----- Records for the exercise -----
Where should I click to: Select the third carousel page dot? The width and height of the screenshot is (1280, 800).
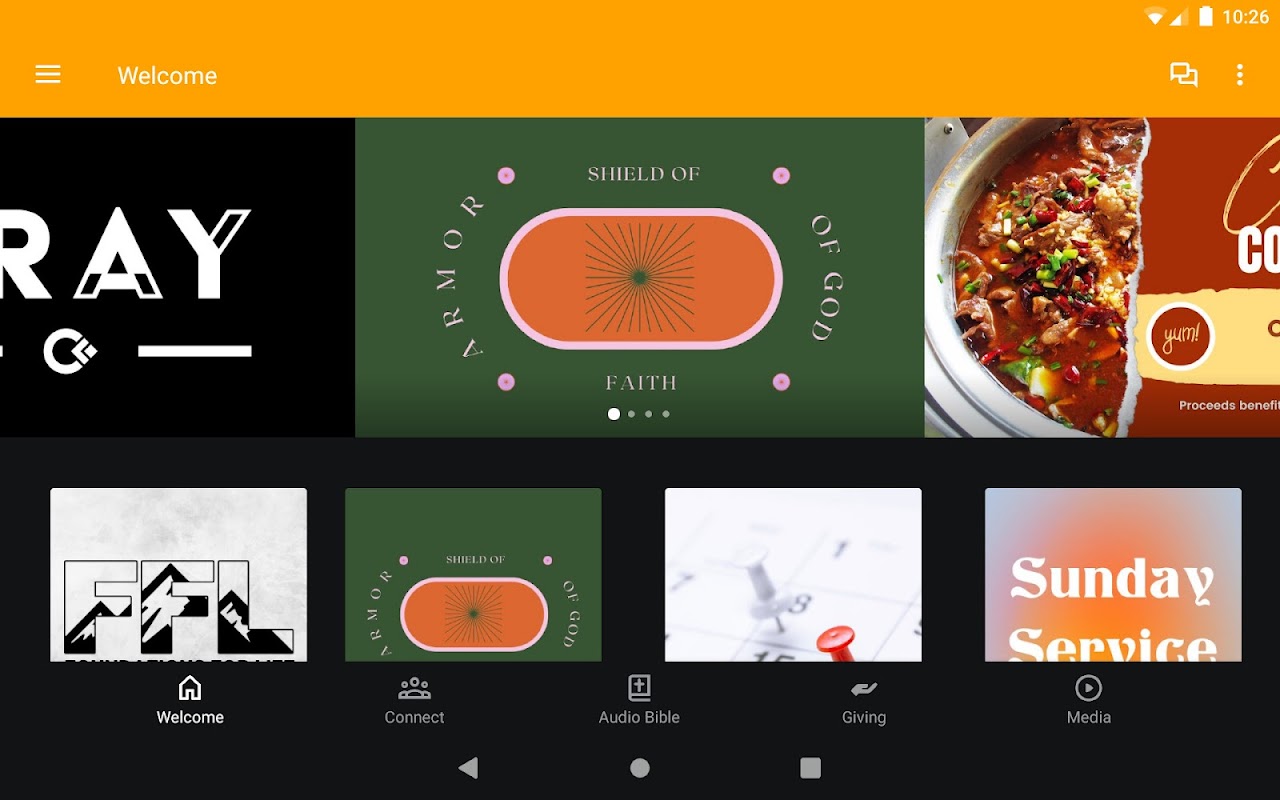[x=648, y=414]
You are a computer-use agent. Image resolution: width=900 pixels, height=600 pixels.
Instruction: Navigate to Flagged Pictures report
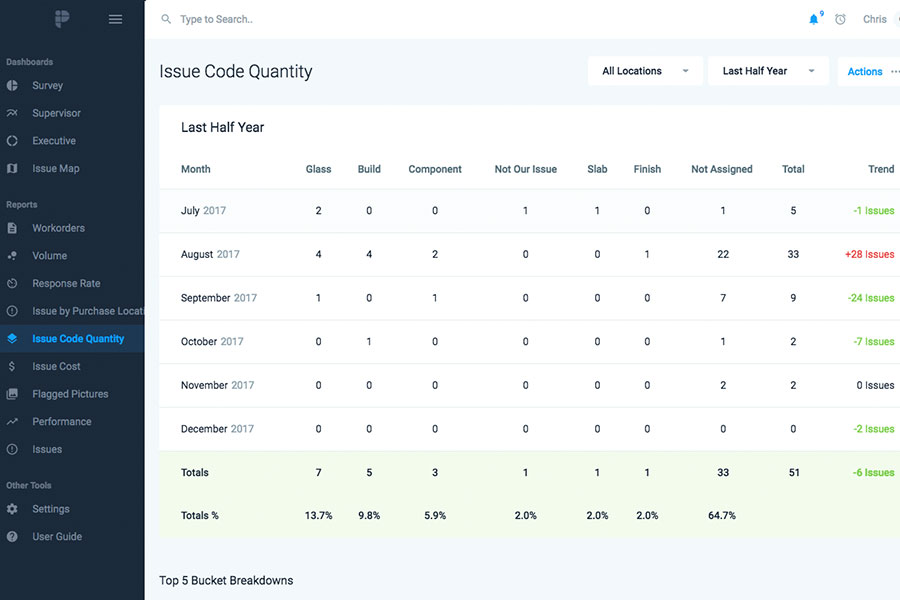pos(70,394)
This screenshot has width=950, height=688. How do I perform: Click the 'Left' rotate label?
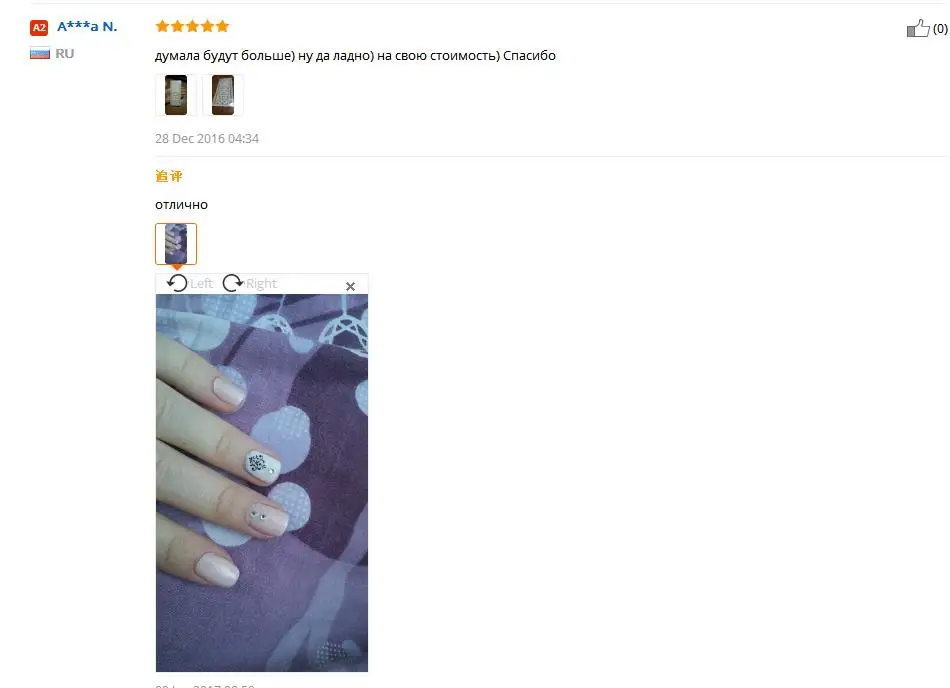[x=201, y=283]
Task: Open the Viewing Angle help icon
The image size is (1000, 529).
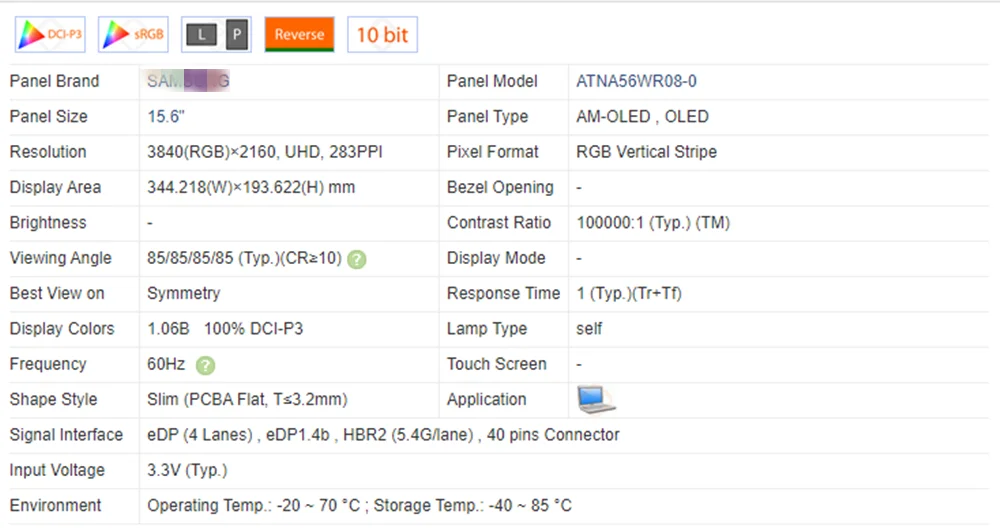Action: pyautogui.click(x=357, y=259)
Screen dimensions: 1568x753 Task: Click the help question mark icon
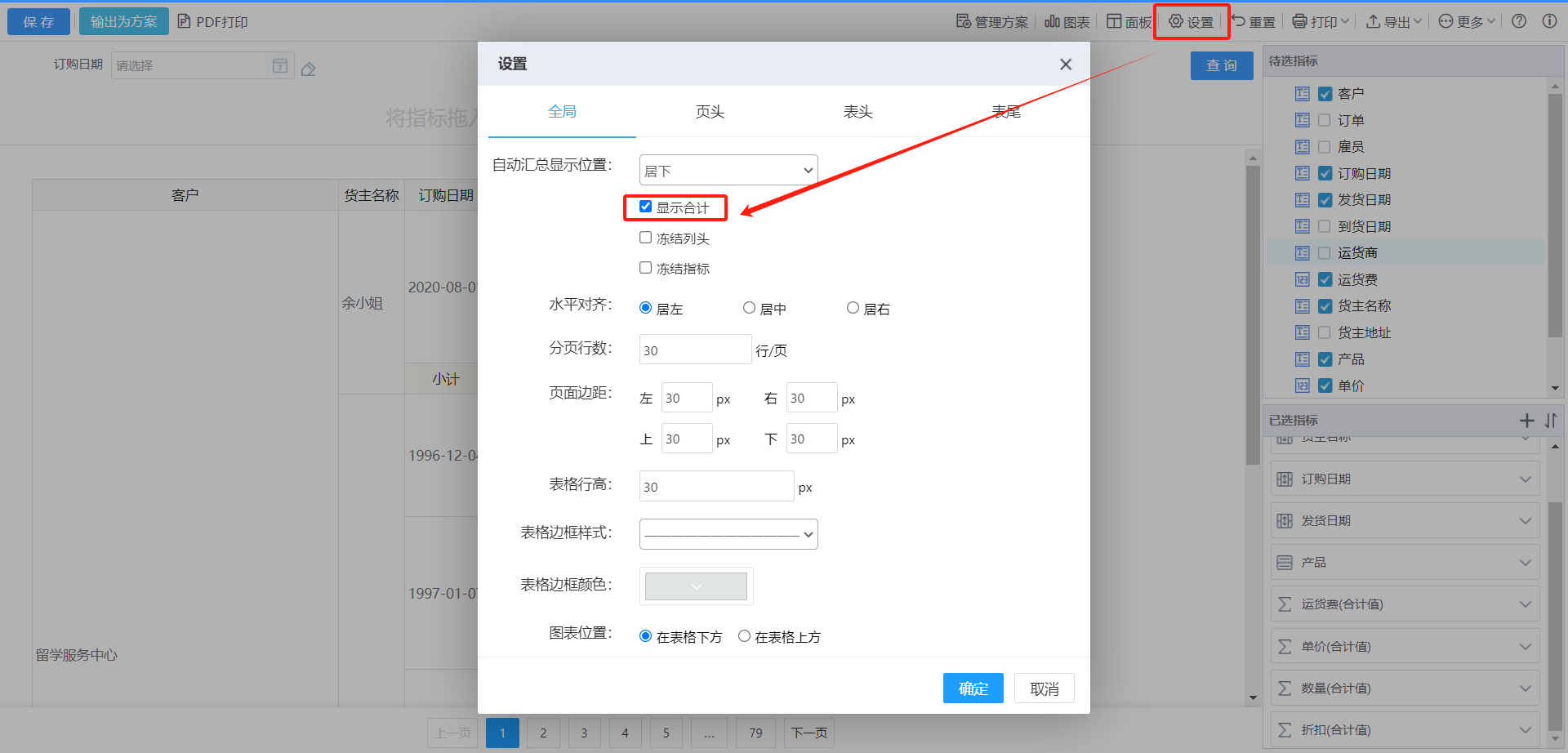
-----
• _What you are asked to do_
Please quote every row above word for word, omitting the pictures.

• _Finished exercise_
Where should I click to: Select the third carousel page dot? The width and height of the screenshot is (1280, 800).
[x=648, y=414]
You are a computer-use agent. Image resolution: width=900 pixels, height=600 pixels.
Instruction: Navigate to Flagged Pictures report
pos(70,394)
This screenshot has width=950, height=688. How do I perform: Click the 'Left' rotate label?
[x=201, y=283]
Task: Open the Viewing Angle help icon
The image size is (1000, 529).
Action: pyautogui.click(x=357, y=259)
Screen dimensions: 1568x753 Task: Click the help question mark icon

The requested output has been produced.